Software Engineering Interviews
I’ve been speaking with a number of friends regarding this topic lately, and felt like sharing my opinion on the matter.
A friend pointed me to Steve Yegge’s phone screen post and I agree that it’s a great list of topics and questions to weed people out over the phone. My single biggest take away from this post however is not the interview content, but the point Steve makes several times. You’re looking for a TOTAL VACUUM in any particular area, not someones ability to answer these questions perfectly semantically and syntactically over the phone. Interviewees are nervous, it’s not easy to answer technical questions over the phone regardless, and the whole point is to quickly pass/fail people so you spend more time on the right candidates. I’ve given and received a number of phone screens and in person interviews over the years, and there’s always been too much focus on the specifics, even with these kinds of questions. If a candidate shows the appropriate knowledge generally, has a strong history by some provable metric (I’m fond of portfolios with public code), and has historically been increasingly monetarily rewarded in their profession year after year, they’re probably a pretty good technical fit. At that point, the focus should be more on the cultural and team fit in my opinion.
In my opinion, if during a phone screen a candidate has a general idea or approach that shows the requisite knowledge devoid of said vacuum, MOVE ON to your next question, or pass the candidate to the next stage.
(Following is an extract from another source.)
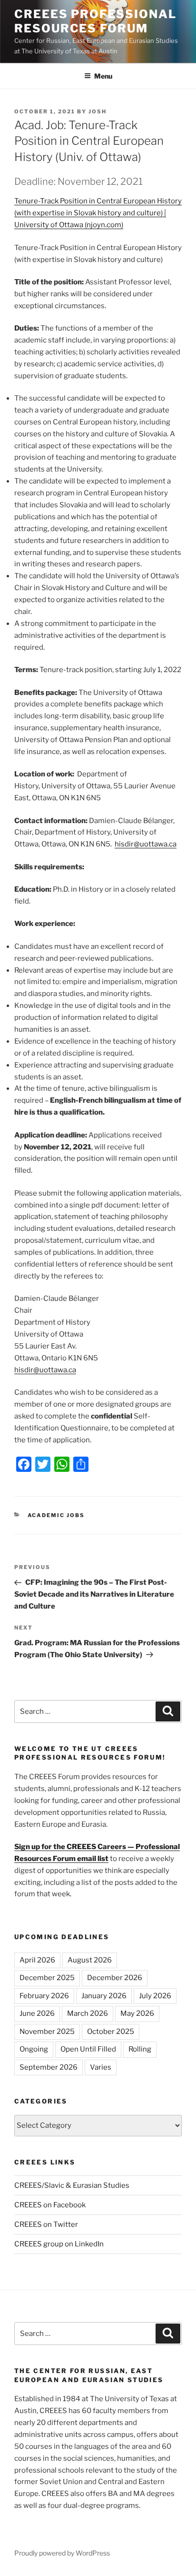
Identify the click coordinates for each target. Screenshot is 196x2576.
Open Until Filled (88, 2049)
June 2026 (37, 2013)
You’re not learning anything valuable about them by continuing to grill them on some specific question, which is usually a pointless computer science exercise anyway. This has no bearing on their ability to actually do their job. It only shows they can play the game and cram CS knowledge in their brain in the exact way our industry is so fond of interviewing for.
Software industry, there are good ways of weeding people out for certain, but remember the purpose. For the love of the bit gods, stop interviewing people and placing such high value on things that can be googled in 5s or less.